Exercise: Your answer should be only the lines below from the one with "Click the URL to report field" to the one with "Given: Click the file", repeated exactly, ends included.

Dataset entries
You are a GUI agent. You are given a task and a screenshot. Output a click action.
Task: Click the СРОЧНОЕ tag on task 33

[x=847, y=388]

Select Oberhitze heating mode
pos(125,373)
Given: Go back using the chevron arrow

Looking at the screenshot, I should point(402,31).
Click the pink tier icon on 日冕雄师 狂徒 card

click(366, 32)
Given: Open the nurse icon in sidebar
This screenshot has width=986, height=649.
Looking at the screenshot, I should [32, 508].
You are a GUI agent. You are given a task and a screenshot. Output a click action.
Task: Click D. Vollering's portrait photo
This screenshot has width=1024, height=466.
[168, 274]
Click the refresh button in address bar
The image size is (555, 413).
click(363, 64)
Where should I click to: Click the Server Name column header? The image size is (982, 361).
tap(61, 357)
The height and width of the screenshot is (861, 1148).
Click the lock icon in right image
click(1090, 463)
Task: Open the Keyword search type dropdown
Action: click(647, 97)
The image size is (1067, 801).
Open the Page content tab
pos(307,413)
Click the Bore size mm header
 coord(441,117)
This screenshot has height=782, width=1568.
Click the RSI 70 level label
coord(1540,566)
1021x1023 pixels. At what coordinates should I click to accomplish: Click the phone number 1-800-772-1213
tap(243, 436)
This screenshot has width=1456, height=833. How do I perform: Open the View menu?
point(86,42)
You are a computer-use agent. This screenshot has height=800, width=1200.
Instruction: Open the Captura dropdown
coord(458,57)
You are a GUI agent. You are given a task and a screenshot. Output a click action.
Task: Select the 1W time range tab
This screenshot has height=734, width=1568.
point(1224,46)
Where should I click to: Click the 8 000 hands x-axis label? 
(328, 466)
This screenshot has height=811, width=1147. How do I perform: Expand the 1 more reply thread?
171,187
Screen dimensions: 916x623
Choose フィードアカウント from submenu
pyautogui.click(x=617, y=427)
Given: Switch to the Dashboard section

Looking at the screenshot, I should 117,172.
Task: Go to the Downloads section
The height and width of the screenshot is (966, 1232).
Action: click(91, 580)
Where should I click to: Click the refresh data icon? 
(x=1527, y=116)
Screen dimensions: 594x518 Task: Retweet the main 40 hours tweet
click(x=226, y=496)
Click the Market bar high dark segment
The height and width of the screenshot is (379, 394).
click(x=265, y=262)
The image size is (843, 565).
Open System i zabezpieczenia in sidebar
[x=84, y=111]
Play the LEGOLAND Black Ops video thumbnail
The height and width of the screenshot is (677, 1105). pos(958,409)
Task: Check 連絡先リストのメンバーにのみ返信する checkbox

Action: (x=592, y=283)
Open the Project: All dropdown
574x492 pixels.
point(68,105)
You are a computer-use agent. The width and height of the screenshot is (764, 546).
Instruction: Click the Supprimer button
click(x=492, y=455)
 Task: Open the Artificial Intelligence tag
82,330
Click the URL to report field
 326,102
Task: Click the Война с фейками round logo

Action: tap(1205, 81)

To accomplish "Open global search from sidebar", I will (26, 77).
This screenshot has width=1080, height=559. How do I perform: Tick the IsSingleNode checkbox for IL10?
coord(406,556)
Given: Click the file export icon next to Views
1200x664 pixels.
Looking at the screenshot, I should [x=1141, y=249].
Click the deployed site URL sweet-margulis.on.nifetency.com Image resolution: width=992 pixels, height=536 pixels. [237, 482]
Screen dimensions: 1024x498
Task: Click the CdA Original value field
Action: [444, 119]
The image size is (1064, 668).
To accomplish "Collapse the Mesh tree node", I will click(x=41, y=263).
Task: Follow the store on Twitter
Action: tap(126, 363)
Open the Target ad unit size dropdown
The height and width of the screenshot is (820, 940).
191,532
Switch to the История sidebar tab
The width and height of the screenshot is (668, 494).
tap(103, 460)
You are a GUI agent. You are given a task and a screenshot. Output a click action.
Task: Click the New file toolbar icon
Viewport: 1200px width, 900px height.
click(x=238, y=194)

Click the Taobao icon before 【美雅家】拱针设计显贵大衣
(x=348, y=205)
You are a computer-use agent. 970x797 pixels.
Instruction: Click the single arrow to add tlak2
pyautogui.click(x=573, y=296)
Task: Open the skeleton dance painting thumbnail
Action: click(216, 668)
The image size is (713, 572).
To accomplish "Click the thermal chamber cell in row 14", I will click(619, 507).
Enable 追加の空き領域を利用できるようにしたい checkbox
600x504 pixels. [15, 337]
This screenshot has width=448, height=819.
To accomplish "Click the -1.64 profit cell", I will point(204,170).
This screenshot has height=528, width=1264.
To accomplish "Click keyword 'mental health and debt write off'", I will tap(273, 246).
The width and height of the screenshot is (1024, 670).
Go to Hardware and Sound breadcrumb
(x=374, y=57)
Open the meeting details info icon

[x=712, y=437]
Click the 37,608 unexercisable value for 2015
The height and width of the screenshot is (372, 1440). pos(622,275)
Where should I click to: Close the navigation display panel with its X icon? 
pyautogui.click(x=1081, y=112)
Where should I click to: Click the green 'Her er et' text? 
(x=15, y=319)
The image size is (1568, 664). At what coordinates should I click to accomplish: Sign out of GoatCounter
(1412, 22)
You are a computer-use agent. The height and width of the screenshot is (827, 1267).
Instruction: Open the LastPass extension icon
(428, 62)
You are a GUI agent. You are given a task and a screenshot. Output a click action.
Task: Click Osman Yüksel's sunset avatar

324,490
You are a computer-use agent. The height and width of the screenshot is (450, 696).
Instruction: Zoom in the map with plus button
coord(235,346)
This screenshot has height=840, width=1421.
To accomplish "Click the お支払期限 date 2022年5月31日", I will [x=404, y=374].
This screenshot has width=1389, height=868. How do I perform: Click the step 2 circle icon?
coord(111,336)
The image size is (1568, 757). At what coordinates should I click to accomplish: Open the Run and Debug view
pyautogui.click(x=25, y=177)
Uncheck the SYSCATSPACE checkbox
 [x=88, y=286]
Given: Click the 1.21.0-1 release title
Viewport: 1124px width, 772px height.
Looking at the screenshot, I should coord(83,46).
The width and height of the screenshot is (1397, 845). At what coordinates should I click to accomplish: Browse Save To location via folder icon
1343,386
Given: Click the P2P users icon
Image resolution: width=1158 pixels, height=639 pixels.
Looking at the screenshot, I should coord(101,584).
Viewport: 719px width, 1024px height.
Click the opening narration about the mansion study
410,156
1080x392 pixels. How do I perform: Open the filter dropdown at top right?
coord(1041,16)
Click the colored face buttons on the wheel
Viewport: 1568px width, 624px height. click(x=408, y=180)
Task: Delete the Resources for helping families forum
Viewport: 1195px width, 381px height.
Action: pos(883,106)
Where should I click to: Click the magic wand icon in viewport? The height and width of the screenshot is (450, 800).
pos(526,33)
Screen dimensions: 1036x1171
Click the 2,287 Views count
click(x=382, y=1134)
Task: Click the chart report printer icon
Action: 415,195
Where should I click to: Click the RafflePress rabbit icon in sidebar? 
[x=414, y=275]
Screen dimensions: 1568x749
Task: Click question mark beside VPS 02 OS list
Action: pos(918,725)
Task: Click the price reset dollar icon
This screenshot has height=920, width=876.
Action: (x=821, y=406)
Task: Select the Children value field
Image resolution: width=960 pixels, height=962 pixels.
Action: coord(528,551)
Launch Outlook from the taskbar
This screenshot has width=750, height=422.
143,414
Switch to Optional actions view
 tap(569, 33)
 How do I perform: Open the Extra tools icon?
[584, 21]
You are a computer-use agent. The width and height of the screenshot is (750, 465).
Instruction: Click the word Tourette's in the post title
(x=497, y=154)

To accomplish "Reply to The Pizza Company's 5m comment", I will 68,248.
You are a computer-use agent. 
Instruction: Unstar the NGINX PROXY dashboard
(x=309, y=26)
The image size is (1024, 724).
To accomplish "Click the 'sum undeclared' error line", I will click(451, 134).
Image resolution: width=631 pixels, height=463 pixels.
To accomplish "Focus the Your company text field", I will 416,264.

Task result:
Click the URL to report field
 326,102
Task: Click the Война с фейками round logo

Action: tap(1205, 81)

To accomplish "Open global search from sidebar", I will (26, 77).
This screenshot has width=1080, height=559. How do I perform: Tick the IsSingleNode checkbox for IL10?
coord(406,556)
Given: Click the file export icon next to Views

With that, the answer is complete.